Jocelyn has donated all the $3 million dollars’ worth of
prize money to fund women and underrepresented minorities in pursuing physics.
I ask her why that decision was important to her, and why she decided to
provide such admirable support.
“I don’t need three million dollars! At my stage of life,
it’s very nice but what do you do with it? I thought about it a lot and decided
that if the Institute of Physics would take it, that would be a good use of the
money. I strongly believe that diversity in a research group strengthens the
group; it’s a bit harder to manage a diverse group but it’s much more creative
and flexible and robust. I reckoned, harking back to my experience as a grad
student, that one of the reasons I was feeling an imposter was that I was a
minority. It is to give a better chance to people who wouldn’t otherwise have
had such a chance.”
I remark that representation is still a problem: physics at
Oxford is one of the most male-dominated subjects at the university, with under
20% women on the course. It’s a lot better than it used to be but there’s still
a massive access problem in physics at Oxford. I ask her why she thinks this
still the case.
“I don’t know because they do try very hard but there aren’t
many girls doing A level physics. And so, that’s a big factor in the crunch.
And why aren’t there many girls doing physics? Because society in Britain says
physics is a man’s subject. You have to be quite astute as well as robust to
notice that and not get put off.
“It’s quite systematic: it follows you through a career in
physics – as you go up the academic hierarchy there’s more wastage of the
females than the males. And certainly, some of the issues are around how you
have kids and raise a family and keep your research going. There’s also
unconscious bias – we’re getting better at it but there’s still a bit to go.”

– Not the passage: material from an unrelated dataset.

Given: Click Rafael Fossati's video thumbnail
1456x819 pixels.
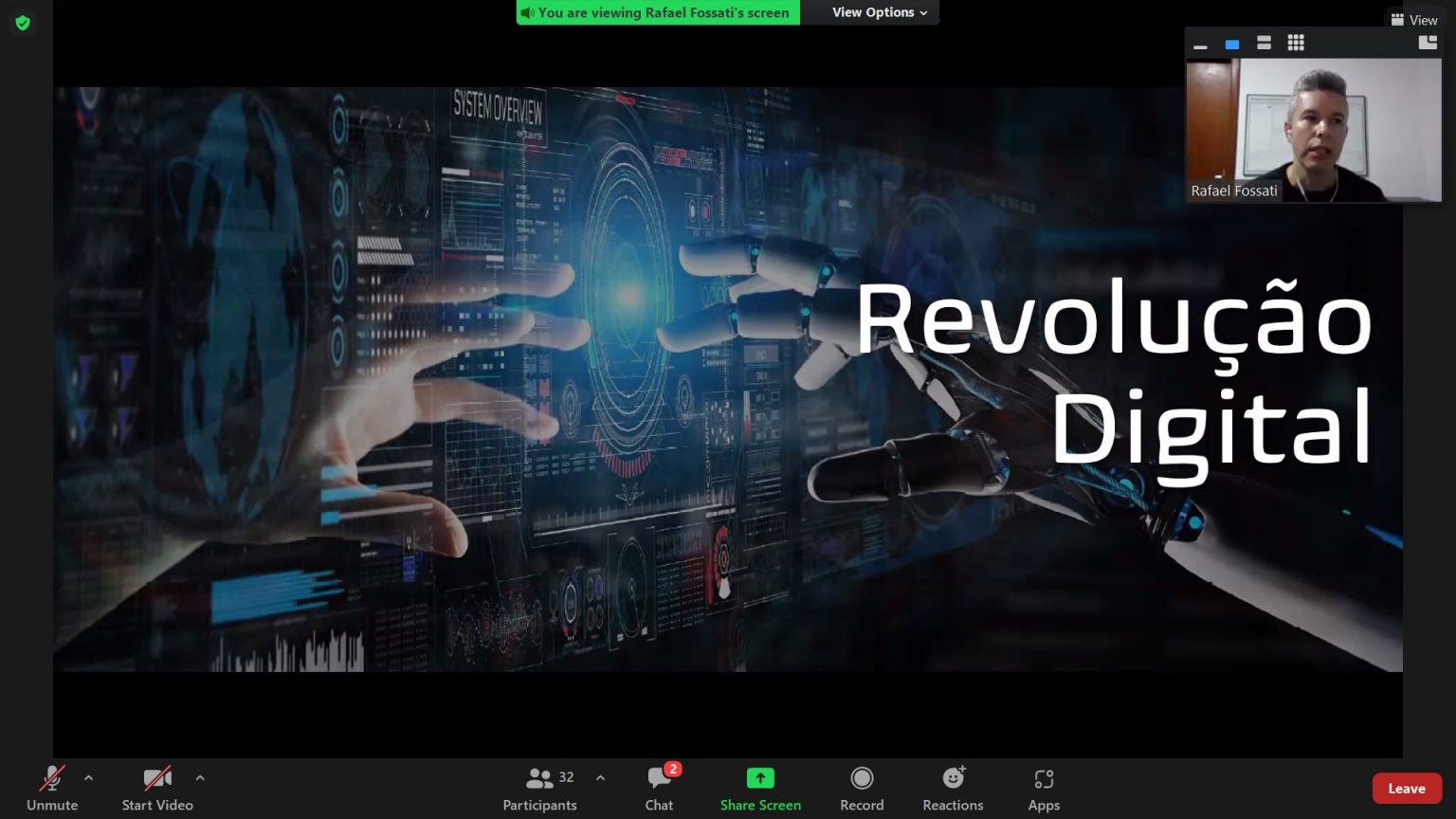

Bell Burnell was one a group of senior female scientists who
founded the Athena SWAN awards, which recognise commitment to advancing the
careers of women in science.
“When I became Professor of Physics at the Open University I
doubled the number of female professors of physics in the country and I thought
this isn’t good enough: where are the women! We see them there at student age
and gradually they disappear as you go up the ranks.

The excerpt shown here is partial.